### PAGE
* * *
Although mink oil brings benefits to your leather boots, there are still some drawbacks to it.
- If you want to remove stubborn stains, dirt, or grease marks, mink oil isn’t an ideal solution
- If you use mink oil for a longer period of time, it’ll harden the leather
- Darkens the leather excessively
- Since it contains animal products, it’s not vegan-friendly
- Overusing can damage your leather boots
- Can’t provide glossy shine like leather conditioners
- It’s difficult to wash out of your leather boots, especially if you don’t completely rinse them off
Recommended Mink Oils
There are so many mink oils available out there but you can try Red Wing Heritage which is widely well-recognized by shoe enthusiasts.
Red Wing Heritage mink oil is made with a combination of lanolin and silicon. It softens and conditions the leather quite effectively. At the same time, it increases water resistance in the leather.
However, here you’ll get to know more about the other mink oils in detail. Don’t forget to check them out!
Leather Conditioners: What You Need to Know
Unlike mink oil, leather conditioners are mostly made from chemicals. They are used to nourish the natural fibers in leathers, moisturize them and ensure good flexibility.
Just like our skin, leather loses natural oils over time. It needs to be moisturized and restored and to do that, leather conditioners are specially made.
* * *
### DO THIS
Extend the piece on mink oil and leather conditioners for boots, picking up right after its final sentence.

### DATASET ROWS
* * *
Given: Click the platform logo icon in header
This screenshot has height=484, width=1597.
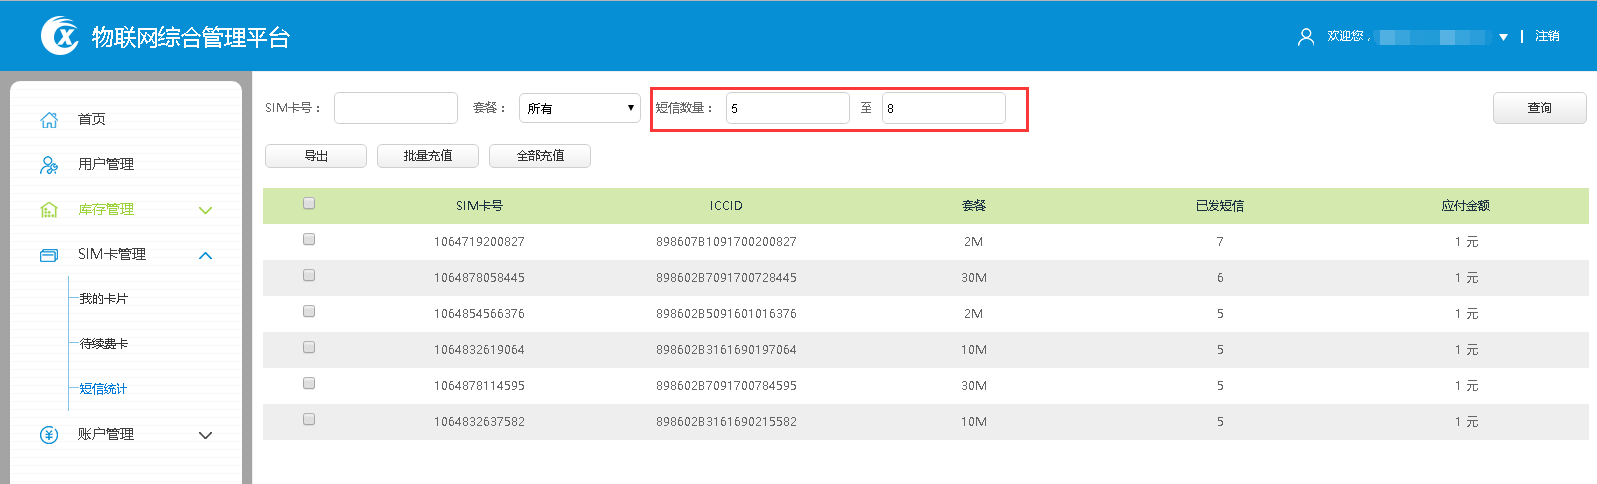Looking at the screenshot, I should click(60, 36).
* * *
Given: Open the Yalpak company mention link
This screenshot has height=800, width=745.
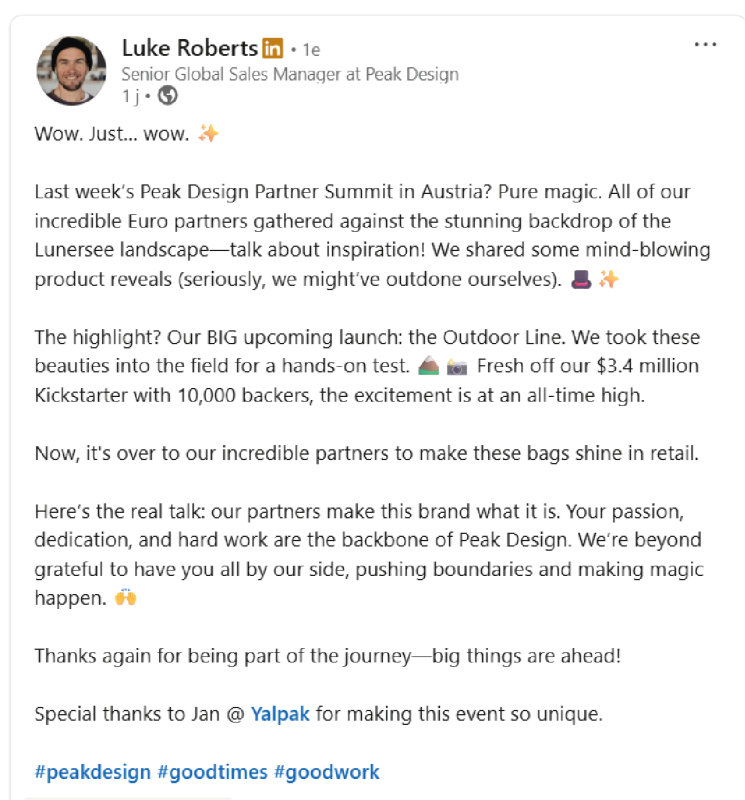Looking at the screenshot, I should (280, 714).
* * *
### EXERCISE ANSWER
The interesting part is, that a few manufacturers use mink oil in the formula of leather conditioners to make them even more effective.
What are the Types of Leather Conditioners?
There are 3 types of leather conditioners available out there and each type carries out a somewhat similar task. However, there are differences as well which I’ll discuss in the following section.
1. Conditioning Oils
Conditioning oils are great when you want to make the leather soft and supple. Neatsfoot oil, Lanolin, and Lexol are great examples of conditioning oils.
However, applying the wrong type of conditioning oils can be dangerous as they’ll make the leather sticky.
2. Conditioning Creams
When it comes to nourishing and moisturizing the leather boots deeply, conditioning creams come always on top of the list.
Most importantly, they keep the fibers of the leather soft and flexible. On top of it, they don’t change the color of your favorite pair of boots.
3. Wax Conditioners
Wax conditioners ensure top-notch surface protection against any type of liquid. However, they don’t nourish the leather deeply like conditioning creams as they’re not capable of penetrating.
Who Should and Shouldn’t Use Leather Conditioners?
You can apply leather conditioners to your leather boots if you want to-
- Soften your boots without causing any damage or making them look greasy
- Make your boots flexible and restore the natural oil
- Protect and maintain the leather boots properly
- Make your wet boots dry faster after cleaning or polishing them
- Give your boots a nice, shiny appearance
Leather conditioners are great for protecting and maintaining your leather boots. However, the fact is, it’s not mandatory to use them. If you love your pair of boots or shoes, you can use leather conditioners on them.
On the other hand, if you treat your boots like work boots or winter boots, maybe you don’t need to waste your money on leather conditioners.
To be honest, I’d say if you want to provide care for your boots go for the conditioners otherwise it’s not necessary. Here, the word ‘care’ plays an important role.
When to Use Leather Conditioners?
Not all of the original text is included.